Which one is preferred cumin powder or seeds ? I like chili and cayenne, but for my taste and ribs it was too hot.


----------



## mdboatbum (May 16, 2014)

Cumin seeds will always have more flavor. Just toast them in a dry skillet over medium heat until you really start to smell them and/or they start to pop. Then cool for a couple minutes and grind to a fine powder in a coffee grinder.


----------



## savupoika (May 16, 2014)

I will try to toast next time, is it possible to grind them with mortel ? I dont own a coffree grinder.


----------



## mdboatbum (May 16, 2014)

Sure you can grind them in a mortar, it just takes a bit of work. If it were me, in that case I'd go with the powder.
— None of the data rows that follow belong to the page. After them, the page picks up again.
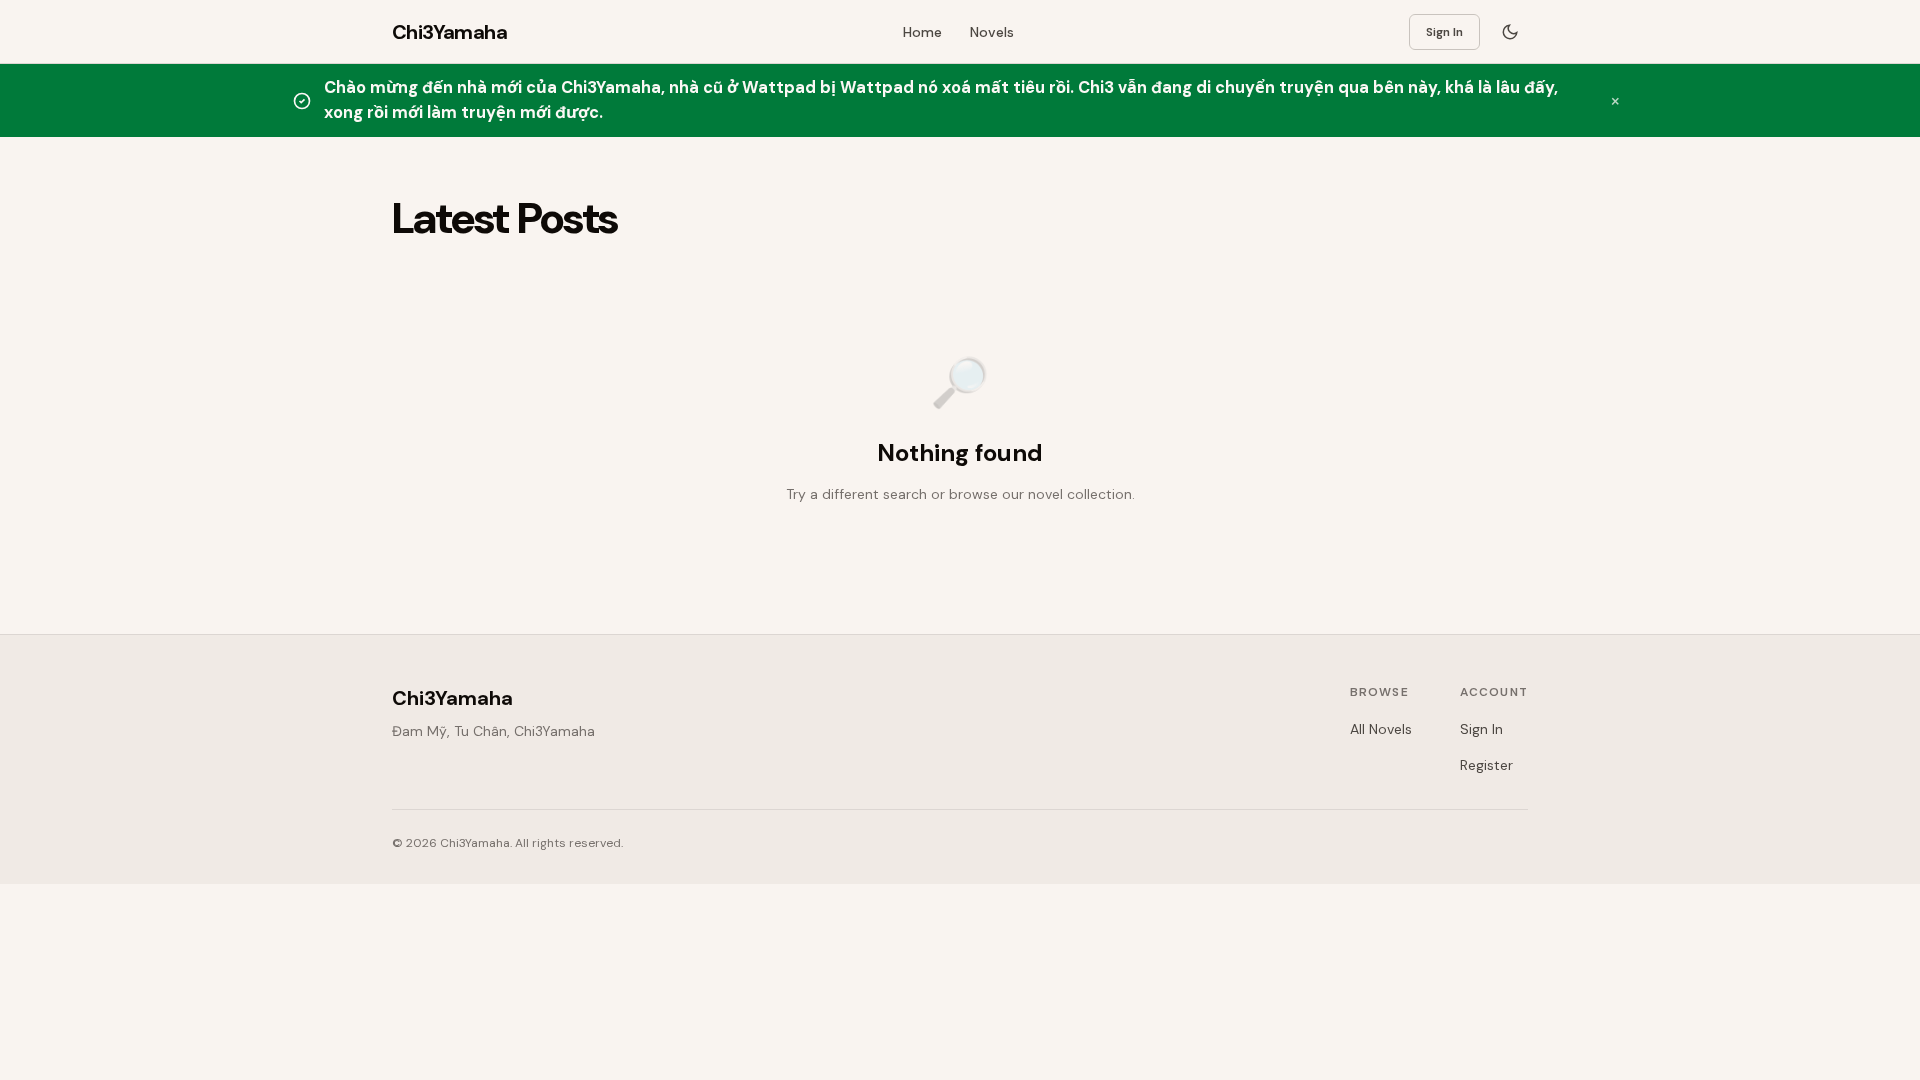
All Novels (1381, 729)
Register (1486, 765)
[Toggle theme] (1510, 32)
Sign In (1444, 32)
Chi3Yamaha (452, 698)
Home (922, 32)
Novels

Yes the seeds taste better, but not THAT MUCH better to justify the time and effort of pulverizing them by hand.

EDIT: you can also grind the seeds in a blender or food processor.


----------



## savupoika (May 16, 2014)

Thanks. For this i used seeds since i didnt have powder and without toasting its way too hard. Is it much easier to grind them after toasting ?


----------



## mdboatbum (May 16, 2014)

Not really, it's still a pain.


----------



## savupoika (May 16, 2014)

Ouhhh


----------



## chef jimmyj (May 16, 2014)

I can back up the Bum. Chili powder is rarely hot. The Cayenne, Black and White Pepper is where all the heat is coming from. I use similar proportions and spices and can say with confidence that 1/2 cup Turbinado or Dried Brown Sugar, spread on a sheet pan and bake at 200° for 15-20 minutes, is the perfect amount for most people...JJ


----------



## savupoika (May 17, 2014)

I agree, this cayenne is very hot, ordered from Iherb its rated at 90.000 heat units (scoville i assume).


----------